1) We are causing global warming. Of course we are! Where do people think all the carbon we are producing (which you can work out in theory by assessing industry, or in practice by measuring CO2 (et al) and comparing with figures for atmospheric volumes and carbon sinks etc) is going?! They seem to be arguing that we can put trillions of tonnes of CO2 into the atmosphere and it will do nothing. Where is their chemistry, physics, and model for explaining that?

2) The politics and moral decision making that follows is separate from the science. We can accept the science and do nothing. We can accept the science and go for 100% renewables. Both are separate from accepting we are causing it (science can obviously tell us the best way to get to a desired goal, but again it would be us setting the goal). The choice of what to do is precisely that and if people on the right want to go for carbon capture (or whatever) then they should just say that – not pretend that the science is dubious.

3) Future modelling should not be confused with the science confirming AGW. It is very hard to say exactly what will happen.
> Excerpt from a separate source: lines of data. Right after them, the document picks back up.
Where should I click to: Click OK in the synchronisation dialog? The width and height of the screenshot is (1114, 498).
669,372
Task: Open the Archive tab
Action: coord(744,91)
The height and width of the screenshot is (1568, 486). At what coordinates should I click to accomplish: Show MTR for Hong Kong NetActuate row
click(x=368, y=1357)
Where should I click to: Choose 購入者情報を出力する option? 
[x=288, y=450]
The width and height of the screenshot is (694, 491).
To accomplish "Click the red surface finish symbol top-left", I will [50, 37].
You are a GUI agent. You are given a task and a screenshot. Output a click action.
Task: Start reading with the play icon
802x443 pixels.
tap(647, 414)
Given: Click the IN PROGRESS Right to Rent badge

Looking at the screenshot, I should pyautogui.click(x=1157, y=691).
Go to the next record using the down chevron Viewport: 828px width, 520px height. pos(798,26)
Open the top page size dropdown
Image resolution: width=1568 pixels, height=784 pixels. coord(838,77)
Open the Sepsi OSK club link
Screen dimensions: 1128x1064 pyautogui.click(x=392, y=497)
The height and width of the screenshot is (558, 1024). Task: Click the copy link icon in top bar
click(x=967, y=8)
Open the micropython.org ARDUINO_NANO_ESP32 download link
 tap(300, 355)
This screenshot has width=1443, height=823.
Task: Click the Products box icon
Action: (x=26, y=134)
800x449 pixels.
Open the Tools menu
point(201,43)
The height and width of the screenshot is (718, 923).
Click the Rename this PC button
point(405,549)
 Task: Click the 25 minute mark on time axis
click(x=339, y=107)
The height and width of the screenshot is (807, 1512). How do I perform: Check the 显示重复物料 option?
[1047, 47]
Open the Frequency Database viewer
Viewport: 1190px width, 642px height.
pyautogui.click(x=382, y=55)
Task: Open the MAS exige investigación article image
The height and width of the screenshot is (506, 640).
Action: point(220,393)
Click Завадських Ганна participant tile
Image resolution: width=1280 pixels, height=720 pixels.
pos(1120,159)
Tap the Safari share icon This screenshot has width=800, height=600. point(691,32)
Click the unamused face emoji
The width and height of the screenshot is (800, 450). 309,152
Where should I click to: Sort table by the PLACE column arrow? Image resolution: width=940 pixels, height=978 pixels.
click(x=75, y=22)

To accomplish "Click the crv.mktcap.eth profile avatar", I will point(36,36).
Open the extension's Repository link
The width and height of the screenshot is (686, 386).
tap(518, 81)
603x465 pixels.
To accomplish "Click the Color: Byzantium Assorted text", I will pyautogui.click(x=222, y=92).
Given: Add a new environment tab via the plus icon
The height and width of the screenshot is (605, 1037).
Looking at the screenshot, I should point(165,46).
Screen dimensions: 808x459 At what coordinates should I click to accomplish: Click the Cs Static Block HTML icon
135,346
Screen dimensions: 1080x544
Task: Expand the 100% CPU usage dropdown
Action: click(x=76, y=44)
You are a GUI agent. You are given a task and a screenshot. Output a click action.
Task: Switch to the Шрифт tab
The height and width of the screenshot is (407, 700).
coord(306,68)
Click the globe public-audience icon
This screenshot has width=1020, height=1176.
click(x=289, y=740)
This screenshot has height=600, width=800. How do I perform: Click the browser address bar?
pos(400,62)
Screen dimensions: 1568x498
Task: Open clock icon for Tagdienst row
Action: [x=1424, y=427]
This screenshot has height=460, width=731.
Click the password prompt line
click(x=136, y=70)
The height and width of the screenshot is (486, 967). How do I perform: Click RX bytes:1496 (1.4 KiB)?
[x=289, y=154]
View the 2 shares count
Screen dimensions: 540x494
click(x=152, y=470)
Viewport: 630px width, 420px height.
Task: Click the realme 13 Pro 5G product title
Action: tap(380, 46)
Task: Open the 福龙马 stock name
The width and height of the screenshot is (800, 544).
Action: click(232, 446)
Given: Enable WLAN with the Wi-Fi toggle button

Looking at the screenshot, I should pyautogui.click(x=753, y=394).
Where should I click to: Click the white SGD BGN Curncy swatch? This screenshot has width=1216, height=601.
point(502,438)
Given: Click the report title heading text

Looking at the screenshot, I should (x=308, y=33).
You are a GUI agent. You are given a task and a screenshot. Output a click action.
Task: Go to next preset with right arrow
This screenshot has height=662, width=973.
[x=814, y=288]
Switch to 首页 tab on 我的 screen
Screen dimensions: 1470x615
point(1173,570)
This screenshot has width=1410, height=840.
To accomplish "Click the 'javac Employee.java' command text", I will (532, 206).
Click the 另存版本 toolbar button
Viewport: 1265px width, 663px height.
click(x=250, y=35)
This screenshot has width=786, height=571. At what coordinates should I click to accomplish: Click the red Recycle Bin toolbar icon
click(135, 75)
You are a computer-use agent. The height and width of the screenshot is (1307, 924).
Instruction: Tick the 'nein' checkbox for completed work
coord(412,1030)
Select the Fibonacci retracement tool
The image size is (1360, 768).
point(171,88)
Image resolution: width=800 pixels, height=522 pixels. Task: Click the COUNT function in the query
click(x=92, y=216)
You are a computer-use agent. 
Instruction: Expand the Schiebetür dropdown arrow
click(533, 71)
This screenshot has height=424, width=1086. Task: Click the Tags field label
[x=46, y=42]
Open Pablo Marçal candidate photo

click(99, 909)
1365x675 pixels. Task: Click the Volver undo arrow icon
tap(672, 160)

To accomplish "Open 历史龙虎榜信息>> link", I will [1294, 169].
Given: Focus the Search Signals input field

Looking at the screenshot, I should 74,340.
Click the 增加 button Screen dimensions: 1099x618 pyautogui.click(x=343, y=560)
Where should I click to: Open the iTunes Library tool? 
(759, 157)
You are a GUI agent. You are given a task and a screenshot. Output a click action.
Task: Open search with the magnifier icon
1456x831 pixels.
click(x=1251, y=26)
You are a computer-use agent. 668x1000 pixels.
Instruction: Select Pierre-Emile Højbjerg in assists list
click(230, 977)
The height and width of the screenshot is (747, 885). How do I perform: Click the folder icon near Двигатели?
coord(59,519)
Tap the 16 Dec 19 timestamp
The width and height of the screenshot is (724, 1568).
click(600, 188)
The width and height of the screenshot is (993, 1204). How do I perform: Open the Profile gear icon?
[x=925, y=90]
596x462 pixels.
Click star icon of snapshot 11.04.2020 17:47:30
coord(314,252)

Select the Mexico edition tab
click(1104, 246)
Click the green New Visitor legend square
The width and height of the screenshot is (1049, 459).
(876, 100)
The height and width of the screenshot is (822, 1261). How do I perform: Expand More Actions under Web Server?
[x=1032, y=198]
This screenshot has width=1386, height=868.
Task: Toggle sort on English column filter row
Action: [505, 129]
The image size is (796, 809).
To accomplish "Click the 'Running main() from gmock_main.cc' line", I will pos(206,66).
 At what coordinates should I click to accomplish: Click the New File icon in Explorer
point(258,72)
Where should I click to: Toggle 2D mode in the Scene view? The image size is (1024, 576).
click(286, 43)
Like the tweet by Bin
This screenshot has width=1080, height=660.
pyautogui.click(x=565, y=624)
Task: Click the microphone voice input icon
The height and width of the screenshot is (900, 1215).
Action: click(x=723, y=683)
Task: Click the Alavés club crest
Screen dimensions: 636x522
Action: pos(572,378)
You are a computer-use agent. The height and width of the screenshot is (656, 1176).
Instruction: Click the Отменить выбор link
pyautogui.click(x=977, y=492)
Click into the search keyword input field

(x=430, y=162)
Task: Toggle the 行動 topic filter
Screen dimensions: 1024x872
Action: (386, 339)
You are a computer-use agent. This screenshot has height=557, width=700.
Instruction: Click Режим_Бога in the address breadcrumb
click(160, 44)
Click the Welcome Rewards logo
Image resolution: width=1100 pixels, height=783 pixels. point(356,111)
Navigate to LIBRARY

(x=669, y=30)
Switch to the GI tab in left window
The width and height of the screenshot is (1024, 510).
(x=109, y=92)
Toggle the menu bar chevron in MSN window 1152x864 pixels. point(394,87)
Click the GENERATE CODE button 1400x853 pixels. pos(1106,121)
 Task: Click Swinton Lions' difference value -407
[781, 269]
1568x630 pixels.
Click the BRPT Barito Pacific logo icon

Hopefully our models are becoming more accurate, but saying what sea level rise will be in 70 years is not easy. The problem of modelling future climate in its affect on our lives in different parts of the world should not affect the science confirming that we are causing it. We should never hear ‘ah, its all a load of nonsense because one minute they say sea levels will rise 5m in 100 years and then they say it will be 1.5m’.

Good stuff, DD. Good to have you commenting regularly here.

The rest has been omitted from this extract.